**Work instruction**
With nothing left out, give the data back exactly.

Records contained in a dataset
BEGIN

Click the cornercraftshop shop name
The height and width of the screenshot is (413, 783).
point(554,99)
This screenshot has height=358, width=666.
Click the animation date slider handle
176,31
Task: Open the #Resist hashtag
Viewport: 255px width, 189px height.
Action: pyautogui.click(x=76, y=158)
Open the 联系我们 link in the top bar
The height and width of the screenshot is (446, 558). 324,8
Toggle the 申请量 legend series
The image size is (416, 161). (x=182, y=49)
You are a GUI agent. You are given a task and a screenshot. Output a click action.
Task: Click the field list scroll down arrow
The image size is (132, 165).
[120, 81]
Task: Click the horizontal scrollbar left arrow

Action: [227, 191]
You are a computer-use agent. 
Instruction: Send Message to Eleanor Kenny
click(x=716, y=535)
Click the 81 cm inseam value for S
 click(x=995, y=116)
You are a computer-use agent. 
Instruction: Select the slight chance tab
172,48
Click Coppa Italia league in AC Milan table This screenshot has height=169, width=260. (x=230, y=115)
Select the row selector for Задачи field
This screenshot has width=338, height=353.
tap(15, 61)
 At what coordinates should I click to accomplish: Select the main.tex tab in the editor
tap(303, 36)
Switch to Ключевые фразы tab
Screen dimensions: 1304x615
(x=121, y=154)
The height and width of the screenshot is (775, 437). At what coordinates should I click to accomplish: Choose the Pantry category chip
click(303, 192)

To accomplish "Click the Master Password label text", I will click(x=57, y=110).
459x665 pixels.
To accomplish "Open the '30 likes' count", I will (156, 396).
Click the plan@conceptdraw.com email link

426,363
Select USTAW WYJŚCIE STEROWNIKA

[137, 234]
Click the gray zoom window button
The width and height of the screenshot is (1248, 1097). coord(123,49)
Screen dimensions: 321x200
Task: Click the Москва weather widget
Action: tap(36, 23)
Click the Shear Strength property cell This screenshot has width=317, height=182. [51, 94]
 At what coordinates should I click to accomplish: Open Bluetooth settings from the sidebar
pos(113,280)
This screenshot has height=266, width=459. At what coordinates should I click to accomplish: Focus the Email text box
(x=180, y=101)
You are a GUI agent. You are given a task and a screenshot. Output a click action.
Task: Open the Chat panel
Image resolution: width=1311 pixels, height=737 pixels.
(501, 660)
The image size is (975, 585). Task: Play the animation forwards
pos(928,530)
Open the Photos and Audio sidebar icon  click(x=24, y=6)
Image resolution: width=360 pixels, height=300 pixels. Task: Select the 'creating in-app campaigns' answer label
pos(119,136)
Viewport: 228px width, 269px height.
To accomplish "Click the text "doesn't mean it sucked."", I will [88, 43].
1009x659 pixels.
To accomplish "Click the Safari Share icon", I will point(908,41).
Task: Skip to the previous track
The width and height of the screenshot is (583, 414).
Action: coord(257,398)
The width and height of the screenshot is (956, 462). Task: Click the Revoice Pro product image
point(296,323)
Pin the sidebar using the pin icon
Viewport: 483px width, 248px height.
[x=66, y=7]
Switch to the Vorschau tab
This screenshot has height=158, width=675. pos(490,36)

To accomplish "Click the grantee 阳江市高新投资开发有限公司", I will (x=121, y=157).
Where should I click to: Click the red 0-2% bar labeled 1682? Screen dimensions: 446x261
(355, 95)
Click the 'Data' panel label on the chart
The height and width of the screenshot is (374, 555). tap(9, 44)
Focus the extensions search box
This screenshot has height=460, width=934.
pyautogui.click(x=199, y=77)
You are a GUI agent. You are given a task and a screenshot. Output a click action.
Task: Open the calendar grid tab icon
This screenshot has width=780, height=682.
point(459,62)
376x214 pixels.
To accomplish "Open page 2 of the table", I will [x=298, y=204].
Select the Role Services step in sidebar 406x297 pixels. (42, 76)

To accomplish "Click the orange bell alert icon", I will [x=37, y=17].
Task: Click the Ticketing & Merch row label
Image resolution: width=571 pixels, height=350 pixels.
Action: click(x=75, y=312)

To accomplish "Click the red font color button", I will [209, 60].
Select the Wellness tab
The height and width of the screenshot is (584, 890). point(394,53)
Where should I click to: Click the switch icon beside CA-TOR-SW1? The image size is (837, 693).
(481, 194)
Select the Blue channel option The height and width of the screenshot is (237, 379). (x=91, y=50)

END

**Expected output**
Click the cornercraftshop shop name
The height and width of the screenshot is (413, 783).
point(554,99)
This screenshot has height=358, width=666.
Click the animation date slider handle
176,31
Task: Open the #Resist hashtag
Viewport: 255px width, 189px height.
Action: pyautogui.click(x=76, y=158)
Open the 联系我们 link in the top bar
The height and width of the screenshot is (446, 558). 324,8
Toggle the 申请量 legend series
The image size is (416, 161). (x=182, y=49)
You are a GUI agent. You are given a task and a screenshot. Output a click action.
Task: Click the field list scroll down arrow
The image size is (132, 165).
[120, 81]
Task: Click the horizontal scrollbar left arrow

Action: [227, 191]
You are a computer-use agent. 
Instruction: Send Message to Eleanor Kenny
click(x=716, y=535)
Click the 81 cm inseam value for S
 click(x=995, y=116)
You are a computer-use agent. 
Instruction: Select the slight chance tab
172,48
Click Coppa Italia league in AC Milan table This screenshot has height=169, width=260. (x=230, y=115)
Select the row selector for Задачи field
This screenshot has width=338, height=353.
tap(15, 61)
 At what coordinates should I click to accomplish: Select the main.tex tab in the editor
tap(303, 36)
Switch to Ключевые фразы tab
Screen dimensions: 1304x615
(x=121, y=154)
The height and width of the screenshot is (775, 437). At what coordinates should I click to accomplish: Choose the Pantry category chip
click(303, 192)

To accomplish "Click the Master Password label text", I will click(x=57, y=110).
459x665 pixels.
To accomplish "Open the '30 likes' count", I will (156, 396).
Click the plan@conceptdraw.com email link

426,363
Select USTAW WYJŚCIE STEROWNIKA

[137, 234]
Click the gray zoom window button
The width and height of the screenshot is (1248, 1097). coord(123,49)
Screen dimensions: 321x200
Task: Click the Москва weather widget
Action: tap(36, 23)
Click the Shear Strength property cell This screenshot has width=317, height=182. [51, 94]
 At what coordinates should I click to accomplish: Open Bluetooth settings from the sidebar
pos(113,280)
This screenshot has height=266, width=459. At what coordinates should I click to accomplish: Focus the Email text box
(x=180, y=101)
You are a GUI agent. You are given a task and a screenshot. Output a click action.
Task: Open the Chat panel
Image resolution: width=1311 pixels, height=737 pixels.
(501, 660)
The image size is (975, 585). Task: Play the animation forwards
pos(928,530)
Open the Photos and Audio sidebar icon  click(x=24, y=6)
Image resolution: width=360 pixels, height=300 pixels. Task: Select the 'creating in-app campaigns' answer label
pos(119,136)
Viewport: 228px width, 269px height.
To accomplish "Click the text "doesn't mean it sucked."", I will [88, 43].
1009x659 pixels.
To accomplish "Click the Safari Share icon", I will point(908,41).
Task: Skip to the previous track
The width and height of the screenshot is (583, 414).
Action: coord(257,398)
The width and height of the screenshot is (956, 462). Task: Click the Revoice Pro product image
point(296,323)
Pin the sidebar using the pin icon
Viewport: 483px width, 248px height.
[x=66, y=7]
Switch to the Vorschau tab
This screenshot has height=158, width=675. pos(490,36)

To accomplish "Click the grantee 阳江市高新投资开发有限公司", I will (x=121, y=157).
Where should I click to: Click the red 0-2% bar labeled 1682? Screen dimensions: 446x261
(355, 95)
Click the 'Data' panel label on the chart
The height and width of the screenshot is (374, 555). tap(9, 44)
Focus the extensions search box
This screenshot has height=460, width=934.
pyautogui.click(x=199, y=77)
You are a GUI agent. You are given a task and a screenshot. Output a click action.
Task: Open the calendar grid tab icon
This screenshot has width=780, height=682.
point(459,62)
376x214 pixels.
To accomplish "Open page 2 of the table", I will [x=298, y=204].
Select the Role Services step in sidebar 406x297 pixels. (42, 76)

To accomplish "Click the orange bell alert icon", I will [x=37, y=17].
Task: Click the Ticketing & Merch row label
Image resolution: width=571 pixels, height=350 pixels.
Action: click(x=75, y=312)

To accomplish "Click the red font color button", I will [209, 60].
Select the Wellness tab
The height and width of the screenshot is (584, 890). point(394,53)
Where should I click to: Click the switch icon beside CA-TOR-SW1? The image size is (837, 693).
(481, 194)
Select the Blue channel option The height and width of the screenshot is (237, 379). (x=91, y=50)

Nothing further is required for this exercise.